Ces protéines PAR résident dans le cortex cellulaire, une couche dynamique de filaments de protéines qui se trouve juste à l'intérieur de la membrane cellulaire. Avant la polarisation, les protéines PAR sont distribuées dans tout le cortex, où ils se déplacent librement. Pendant la polarisation, le cortex se contracte, et cela provoque la séparation et l'accumulation de différentes protéines PAR à l'avant ou à l'arrière de la cellule, brisant ainsi leur organisation auparavant symétrique et établissant une polarité le long de l'axe avant/arrière. Cependant, le mécanisme par lequel l'activité contractile transporte et sépare les protéines PAR reste incertain.
Flux de tension
L'équipe de chercheurs dirigée par le professeur assistant Fumio Motegi, Chercheur principal au MBI et au Laboratoire des sciences de la vie de Temasek, ont cherché à répondre à cette question en observant le mouvement des complexes protéiques PAR marqués par fluorescence au microscope dans des embryons vivants de C. elegans pendant qu'ils subissaient la polarisation. En utilisant des techniques avancées de microscopie, ils ont découvert que certaines protéines PAR s'assemblaient en amas au début de la polarisation, et ces amas ont augmenté en taille au fur et à mesure que la polarisation progressait. Une fois la contraction corticale arrêtée, les grappes démontées, les protéines s'étalant en gradient le long de l'axe avant/arrière.

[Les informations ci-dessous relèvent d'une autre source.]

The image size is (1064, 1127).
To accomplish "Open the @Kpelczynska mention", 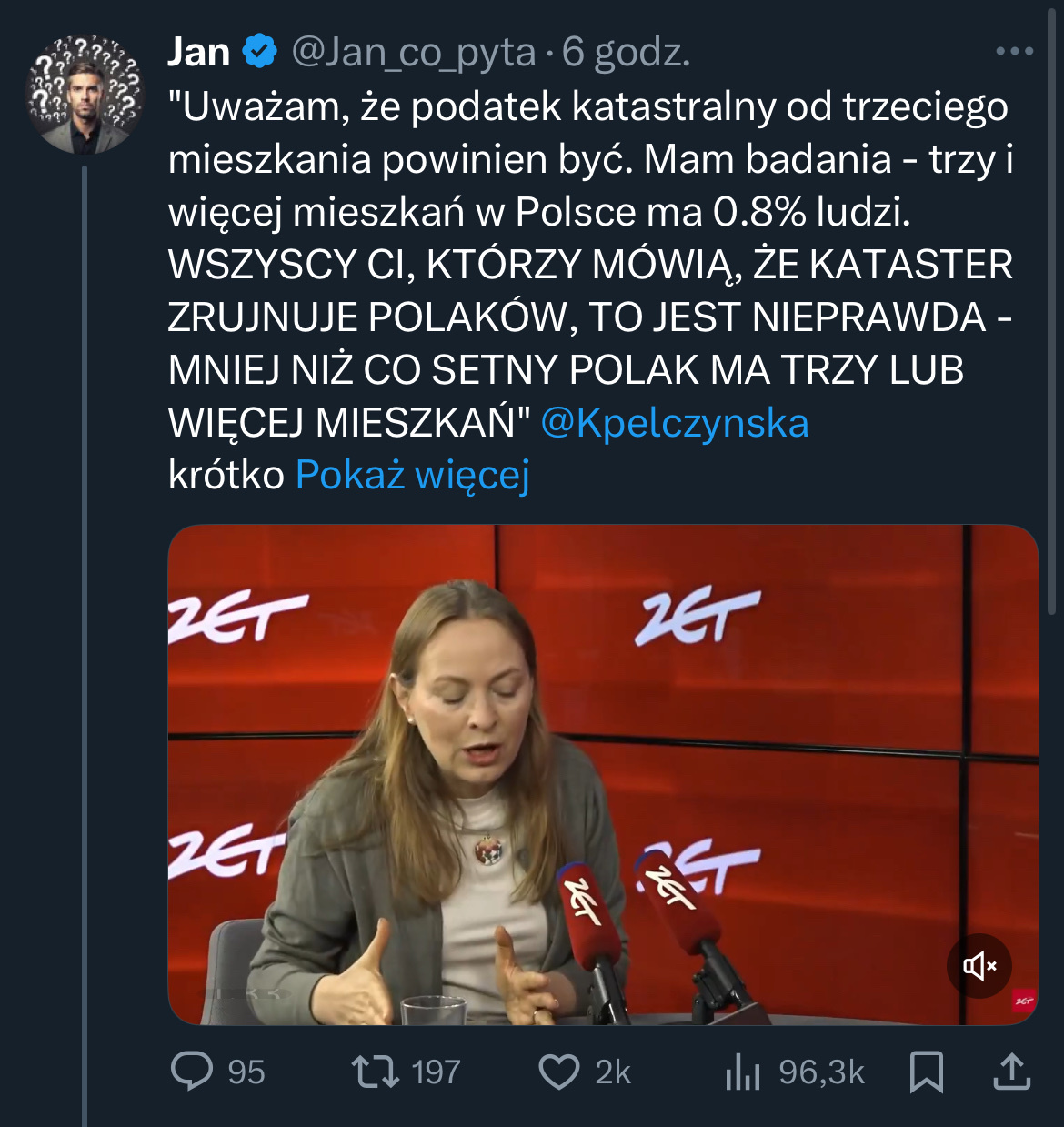I will tap(674, 423).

Malgré ces constatations, les chercheurs n'ont pas observé de lien direct entre les fibres contractiles et les protéines PAR, et cela les a amenés à émettre l'hypothèse qu'un effet indirect de contraction était responsable du clustering. En perturbant ou en renforçant le cortex d'actomoysine et en observant l'effet sur la formation d'amas, ils ont découvert que la force clé à l'origine du clustering PAR était la tension corticale, qui se développe au fur et à mesure que le cortex se contracte.
À partir de là, les chercheurs ont pu proposer un nouveau modèle expliquant la ségrégation des protéines PAR. Ici, la contraction du cortex d'actomyosine entraîne une augmentation de la tension corticale, provoquant l'assemblage des protéines PAR en grappes. Comme ces grands amas se déplacent lentement, ils sont pris dans le flux cortical global et se séparent à une extrémité de la cellule, établissant ainsi la polarité. Ces amas séparés de protéines PAR agissent alors comme un échafaudage qui médie une accumulation locale d'autres protéines nécessaires à l'établissement d'axes avant/arrière le long du corps.
Le mécanisme découvert dans cette étude est un exemple simple mais élégant de la façon dont les cellules utilisent les forces internes pour déplacer et organiser leurs composants protéiques de manière précise, manière bien ordonnée. Surtout, le mécanisme de force décrit permet à la cellule d'établir une polarité sans gaspiller d'énergie en transportant activement des protéines ou des composants cellulaires contre un gradient de concentration. On pense que des mécanismes similaires sont utilisés pour briser la symétrie dans d'autres organismes, y compris les humains, et on espère que ces nouvelles connaissances aideront les scientifiques à comprendre comment et pourquoi la polarité cellulaire ne parvient pas à être correctement établie dans des maladies telles que la mucoviscidose et le cancer.